Several times she lifted her head, focused just long enough to be sure she was aiming in the right direction. Near the end she swam with her head up, her crawl stroke choppy but fast. Ahead, the struggles diminished. Hold on, Megan screamed silently. Hold on. For a second she lost sight, as if the lake had won, but then a dark head reappeared, a feeble splash.

It was a man, floating on his back, eyes closed, water sliding over his face. He looked dead.

Megan slipped up behind him, cupped his chin and swiftly tucked her other arm over his chest, locking his long body against her hip. She was prepared when he fought briefly, though she was submerged by his weight and strength. When he collapsed into quiescence again, Megan shook the water from her face and said urgently, "It's okay. I'm going to help you. Can you hear me? Just relax."

For a second he stirred and she tightened her grasp, but then she heard a hoarse voice. "Can't swim."

"It's okay," she said again, her legs opening and closing in a powerful scissor kick. He was heavy, too heavy for her. She had to snatch breaths as water rolled over her face. Darkness was closing with frightening suddenness. It was a miracle that she had seen him thrown overboard. Ten minutes later she wouldn't have. If only she could swim for the nearest shore, but the rock slabs dropping into the cove were too steep. Only at the tip of the point would she be able to pull him out. Already she was exhausted.

She had told him a lie. It wasn't okay. They wouldn't make it. Not like this. If he couldn't help... But she refused to think about it. Stopping, Megan treaded water, supporting his head and shoulders. She could hear herself breathing in desperate gasps.

"I need your help," she said forcefully. "Are you listening?"

An eternity seemed to pass, and then his head nodded, rocking against her breast.

"I need you to float on your back, with your hands on my shoulders. You have to keep your arms stiff. Can you do that?"

Again the pause, the achingly slow response. Again a nod. She wondered if his thoughts were moving as slowly.

As he floated free, she kept her hand beneath his neck, making sure he didn't swallow water. They changed position, his hands groping blindly before finding her shoulders to grasp with frightening strength.

For just an instant his eyes opened. She could tell they were light colored, his face was so close to hers. In their glazed depths she saw the battle he fought to hold on. Her lips moved to reassure him again, but the words died as his eyes closed.
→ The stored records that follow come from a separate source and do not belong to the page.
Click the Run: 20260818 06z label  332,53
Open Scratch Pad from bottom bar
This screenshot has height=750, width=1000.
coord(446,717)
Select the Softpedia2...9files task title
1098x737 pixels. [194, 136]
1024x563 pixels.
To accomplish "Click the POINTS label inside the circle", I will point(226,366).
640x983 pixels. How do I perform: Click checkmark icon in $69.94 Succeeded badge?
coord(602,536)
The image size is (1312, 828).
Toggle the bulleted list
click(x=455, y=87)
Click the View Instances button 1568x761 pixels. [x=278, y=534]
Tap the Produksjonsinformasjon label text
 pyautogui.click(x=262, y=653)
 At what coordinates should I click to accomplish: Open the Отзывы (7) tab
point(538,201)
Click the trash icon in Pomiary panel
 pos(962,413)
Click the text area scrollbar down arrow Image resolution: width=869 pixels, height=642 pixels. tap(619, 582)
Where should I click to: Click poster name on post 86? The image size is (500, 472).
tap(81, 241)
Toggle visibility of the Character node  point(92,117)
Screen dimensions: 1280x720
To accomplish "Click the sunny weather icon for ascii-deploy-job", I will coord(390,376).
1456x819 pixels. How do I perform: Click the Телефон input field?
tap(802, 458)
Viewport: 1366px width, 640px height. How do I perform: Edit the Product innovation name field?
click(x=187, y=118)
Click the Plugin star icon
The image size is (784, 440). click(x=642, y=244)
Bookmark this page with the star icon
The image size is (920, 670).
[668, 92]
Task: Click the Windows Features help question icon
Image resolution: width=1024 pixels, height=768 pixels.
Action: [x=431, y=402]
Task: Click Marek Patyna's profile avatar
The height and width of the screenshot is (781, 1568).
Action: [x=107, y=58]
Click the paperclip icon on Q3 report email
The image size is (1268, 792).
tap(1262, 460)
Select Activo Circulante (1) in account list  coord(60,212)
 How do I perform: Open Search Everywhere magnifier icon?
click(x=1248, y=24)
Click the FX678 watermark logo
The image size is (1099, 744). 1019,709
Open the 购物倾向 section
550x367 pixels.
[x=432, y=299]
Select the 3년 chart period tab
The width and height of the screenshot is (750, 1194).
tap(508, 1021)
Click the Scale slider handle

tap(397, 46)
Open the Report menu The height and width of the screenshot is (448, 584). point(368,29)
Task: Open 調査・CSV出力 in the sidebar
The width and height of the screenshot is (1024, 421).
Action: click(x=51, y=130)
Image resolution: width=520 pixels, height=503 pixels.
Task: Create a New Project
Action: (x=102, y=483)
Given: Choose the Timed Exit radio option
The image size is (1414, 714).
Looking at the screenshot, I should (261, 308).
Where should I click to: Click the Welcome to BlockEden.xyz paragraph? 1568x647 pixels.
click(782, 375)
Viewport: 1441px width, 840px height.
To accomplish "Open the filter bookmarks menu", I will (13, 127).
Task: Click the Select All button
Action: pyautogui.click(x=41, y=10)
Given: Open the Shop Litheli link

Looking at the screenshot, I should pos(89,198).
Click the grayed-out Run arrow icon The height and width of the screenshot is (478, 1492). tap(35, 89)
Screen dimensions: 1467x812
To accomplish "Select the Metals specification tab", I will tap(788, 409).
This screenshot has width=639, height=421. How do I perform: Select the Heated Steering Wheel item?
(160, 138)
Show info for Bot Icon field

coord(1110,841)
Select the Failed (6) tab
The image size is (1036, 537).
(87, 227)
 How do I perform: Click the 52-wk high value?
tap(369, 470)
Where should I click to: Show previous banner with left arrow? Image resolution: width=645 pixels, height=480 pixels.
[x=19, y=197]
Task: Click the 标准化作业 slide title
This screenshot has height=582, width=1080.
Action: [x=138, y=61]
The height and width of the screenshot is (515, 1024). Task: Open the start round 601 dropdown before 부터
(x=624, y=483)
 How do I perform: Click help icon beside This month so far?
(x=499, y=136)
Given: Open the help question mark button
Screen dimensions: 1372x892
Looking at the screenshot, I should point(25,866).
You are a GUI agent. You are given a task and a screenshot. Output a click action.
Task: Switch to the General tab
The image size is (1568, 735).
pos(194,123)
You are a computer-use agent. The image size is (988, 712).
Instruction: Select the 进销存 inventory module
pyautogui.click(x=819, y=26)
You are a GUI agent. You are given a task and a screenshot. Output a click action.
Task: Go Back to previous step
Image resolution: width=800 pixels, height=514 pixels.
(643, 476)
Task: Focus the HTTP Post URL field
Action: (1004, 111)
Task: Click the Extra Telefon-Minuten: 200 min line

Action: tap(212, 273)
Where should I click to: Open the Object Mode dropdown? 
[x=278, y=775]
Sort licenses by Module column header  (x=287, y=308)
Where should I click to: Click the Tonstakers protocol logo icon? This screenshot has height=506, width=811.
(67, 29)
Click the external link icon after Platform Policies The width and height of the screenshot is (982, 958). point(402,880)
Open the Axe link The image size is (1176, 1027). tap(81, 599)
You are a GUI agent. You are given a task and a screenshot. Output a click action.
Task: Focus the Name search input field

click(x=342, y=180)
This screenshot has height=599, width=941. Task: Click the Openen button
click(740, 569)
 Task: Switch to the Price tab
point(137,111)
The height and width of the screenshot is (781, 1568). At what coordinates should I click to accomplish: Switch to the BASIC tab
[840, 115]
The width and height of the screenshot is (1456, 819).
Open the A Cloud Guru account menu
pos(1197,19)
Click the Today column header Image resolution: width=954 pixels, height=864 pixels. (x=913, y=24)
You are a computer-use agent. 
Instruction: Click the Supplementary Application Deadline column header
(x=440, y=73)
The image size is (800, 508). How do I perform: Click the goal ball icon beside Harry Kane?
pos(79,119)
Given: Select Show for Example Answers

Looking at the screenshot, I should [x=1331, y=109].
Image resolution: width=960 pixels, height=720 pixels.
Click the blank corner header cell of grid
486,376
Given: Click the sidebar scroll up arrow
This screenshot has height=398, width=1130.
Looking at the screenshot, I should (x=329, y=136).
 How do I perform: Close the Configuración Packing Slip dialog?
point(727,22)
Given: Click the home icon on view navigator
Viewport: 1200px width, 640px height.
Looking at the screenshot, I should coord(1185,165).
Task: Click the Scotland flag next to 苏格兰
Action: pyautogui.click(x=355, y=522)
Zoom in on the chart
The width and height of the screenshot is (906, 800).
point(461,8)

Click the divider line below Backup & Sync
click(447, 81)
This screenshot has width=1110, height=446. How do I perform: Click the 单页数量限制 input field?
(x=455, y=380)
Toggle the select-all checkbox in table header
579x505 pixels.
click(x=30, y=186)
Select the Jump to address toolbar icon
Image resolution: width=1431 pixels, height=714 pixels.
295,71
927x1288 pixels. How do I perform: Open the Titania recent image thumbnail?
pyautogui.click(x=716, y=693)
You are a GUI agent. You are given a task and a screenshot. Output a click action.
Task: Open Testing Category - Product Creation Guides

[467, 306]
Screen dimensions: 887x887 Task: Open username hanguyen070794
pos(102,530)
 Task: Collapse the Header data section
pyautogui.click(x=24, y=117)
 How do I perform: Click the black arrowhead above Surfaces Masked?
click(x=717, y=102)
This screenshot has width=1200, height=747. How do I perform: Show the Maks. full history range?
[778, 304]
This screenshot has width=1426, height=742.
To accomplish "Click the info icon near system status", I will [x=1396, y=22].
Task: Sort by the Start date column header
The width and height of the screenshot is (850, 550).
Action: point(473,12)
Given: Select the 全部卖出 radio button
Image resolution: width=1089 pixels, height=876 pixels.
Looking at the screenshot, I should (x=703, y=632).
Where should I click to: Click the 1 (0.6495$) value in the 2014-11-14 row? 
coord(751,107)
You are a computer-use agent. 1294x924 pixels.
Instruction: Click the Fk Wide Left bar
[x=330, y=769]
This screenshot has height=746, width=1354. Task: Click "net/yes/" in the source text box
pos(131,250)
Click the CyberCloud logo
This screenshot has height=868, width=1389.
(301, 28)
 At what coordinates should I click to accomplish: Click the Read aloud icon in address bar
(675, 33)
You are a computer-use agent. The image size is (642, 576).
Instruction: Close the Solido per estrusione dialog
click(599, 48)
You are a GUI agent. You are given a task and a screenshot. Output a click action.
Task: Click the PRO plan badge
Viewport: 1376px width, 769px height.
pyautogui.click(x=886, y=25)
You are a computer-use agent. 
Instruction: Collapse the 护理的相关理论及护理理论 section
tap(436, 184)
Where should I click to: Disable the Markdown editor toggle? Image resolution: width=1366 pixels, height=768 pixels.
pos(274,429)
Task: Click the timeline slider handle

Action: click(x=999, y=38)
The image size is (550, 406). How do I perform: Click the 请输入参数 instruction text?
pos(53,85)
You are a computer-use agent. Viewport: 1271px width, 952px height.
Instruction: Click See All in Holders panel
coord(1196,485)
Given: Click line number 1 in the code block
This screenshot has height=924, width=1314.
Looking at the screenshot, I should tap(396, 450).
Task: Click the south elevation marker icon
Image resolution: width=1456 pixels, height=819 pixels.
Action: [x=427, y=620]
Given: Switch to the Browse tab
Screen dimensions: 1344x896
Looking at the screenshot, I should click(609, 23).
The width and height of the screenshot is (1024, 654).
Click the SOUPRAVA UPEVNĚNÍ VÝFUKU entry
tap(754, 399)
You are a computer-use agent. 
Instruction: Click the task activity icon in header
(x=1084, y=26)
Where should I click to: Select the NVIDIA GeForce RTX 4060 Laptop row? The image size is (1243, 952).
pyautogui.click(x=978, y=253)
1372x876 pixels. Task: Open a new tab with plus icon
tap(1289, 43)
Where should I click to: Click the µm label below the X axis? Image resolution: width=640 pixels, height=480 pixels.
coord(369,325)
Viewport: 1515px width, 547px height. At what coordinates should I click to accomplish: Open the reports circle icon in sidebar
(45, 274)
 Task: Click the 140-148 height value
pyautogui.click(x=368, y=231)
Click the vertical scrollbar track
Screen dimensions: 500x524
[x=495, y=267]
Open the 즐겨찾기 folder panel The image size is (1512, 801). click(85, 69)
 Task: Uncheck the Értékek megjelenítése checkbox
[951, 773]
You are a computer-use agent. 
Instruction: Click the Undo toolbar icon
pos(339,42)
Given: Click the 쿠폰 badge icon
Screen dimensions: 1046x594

She used the strong breaststroke that had won her a spot on the U.S. Olympic team. Their passage was utterly quiet. Time seemed to have begun and ended. It was a nightmare, her fear a part of the gathering dusk and the bone-deep cold of the water. What if her strength gave out? Would she have the courage to let him go, watch him slip into the dark tomb below?

The sound of a car passing on the lake road came to her, then the muted call of an owl. She wondered if the man might have died, if his fingers might be clenching her in a death grip. Then the rasp of a harsh breath stilled that fear.

The point lay just ahead, like the back of a great beast rising out of the lake. Megan strained her eyes to see, praying that she wouldn't ram his head against a rock. Almost there, she thought. Almost there. Dark water slapped over the man's face and he coughed weakly. He must have a concussion at least, she thought.